Notes from the Pandemic Front Lines - Oregon Veteran’s Home & the COVID-19 Pandemic
November 24, 2020
Earlier this year, when the first positive result for COVID-19 was reported at the Edward C. Allworth Veterans’ Home in Lebanon, OR, its staff was ready. They had already spent significant time putting policies and procedures in place, everything from specific treatment plans for infection-control measures to keep staff safe, general operational policies, and more.
Those were the takeaways from a recent Nursing Stand-Up webinar, where three staffers from the facility shared their experiences and offered best-practices, tips, and advice. The facility, which opened in 2014, is owned by the Oregon Department of Veterans’ Affairs and is a 154-bed, small-house model that has created four neighborhoods, one dedicated to memory care, on a 12-acre site, says Valerie Weaver, Director of Nursing.
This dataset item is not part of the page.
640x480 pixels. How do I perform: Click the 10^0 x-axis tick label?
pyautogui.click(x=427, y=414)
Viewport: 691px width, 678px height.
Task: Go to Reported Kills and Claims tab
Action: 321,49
“We have a very unique design that's special for infection control, because if COVID breaks out in one home, we can contain that home and close its doors,” Weaver explains. “Even when we thought in February that there was still a low likelihood of COVID-19 coming into Oregon, we went ahead and began turning our wheels. We started gearing up for what could possibly happen. We reviewed our pandemic policy, making sure that it would cover COVID-19. We also went ahead and reviewed our disaster preparedness policies as well: PPE, staffing, the whole works. And of course, we looked to the CDC and the Oregon state health authorities for guidelines around infection prevention.”
“As a nursing facility, we are constantly training staff,” adds Monica Claflin, LPN, Infection Preventionist. “It's constant, for both new issues and reminders. We go over hand washing, we go over PPE on a regular basis, so it's on the forefront of our minds at all times.”
The facility team worked with a nearby hospital, as well as local and state health departments and anyone else they could think of, including medical schools, to secure additional PPE and other equipment that might be needed.
Moving from Laying the Groundwork to Infection Prevention and Control
From those initial preparations, the facility’s staff was able to create a plan that involved trigger points to different stages. From an initial outbreak to access and control, everything was covered in such a way that any eventuality wouldn’t be a surprise.
“We have a four-tiered approach,” Claflin says. “Our first tier went into effect immediately and meant putting signs on all of the access doors and creating screening stations where we could ask about symptoms, if they’d been out of the country, things like that.”
From there, the facility began letting potential visitors know they might not be able to access the site, in order to protect patient safety. Then staff training ramped up, and the move into the second tier was triggered if a confirmed case was noted within 60 miles of the facility — the length of some employees’ commute.
Tier three activated when those confirmed case numbers rose to at least two, and tier four was launched when a confirmed case occurred on the campus. At that point, everything was locked down, with no visors, full staff screening, and limited movement between the residents’ homes.
“We were already on high alert, so we picked up fairly quickly the pattern of several veterans having the same symptoms,” Claflin recalls. “We had these COVID-19 standing orders protocols in place prior to ever even suspecting COVID, so as soon as somebody was noted to have any signs and symptoms, they were placed on droplet precautions,” which were then followed by testing and treatment. Those early catches, and the ability to isolate residents, was key because the facility was full—no room to shuttle people around.
And in the ensuing weeks and months, facility staff worked to not only provide vital care to its residents, but also to support staff as they dealt with the pandemic in their own lives. Constant contact with local, state and federal officials has also been a key factor in staying alert and aware of changing regulations and other news. And through it all, the team continued to innovate.
“Monica developed her very own colorful tracking sheet,” Weaver says. “It contains just the information that we needed to meet the reporting guidelines. That was very helpful. Our plans evolved, and we got amazing support from the Oregon Department of Veterans’ Affairs in terms of notifying families and helping us be transparent with them and the public.”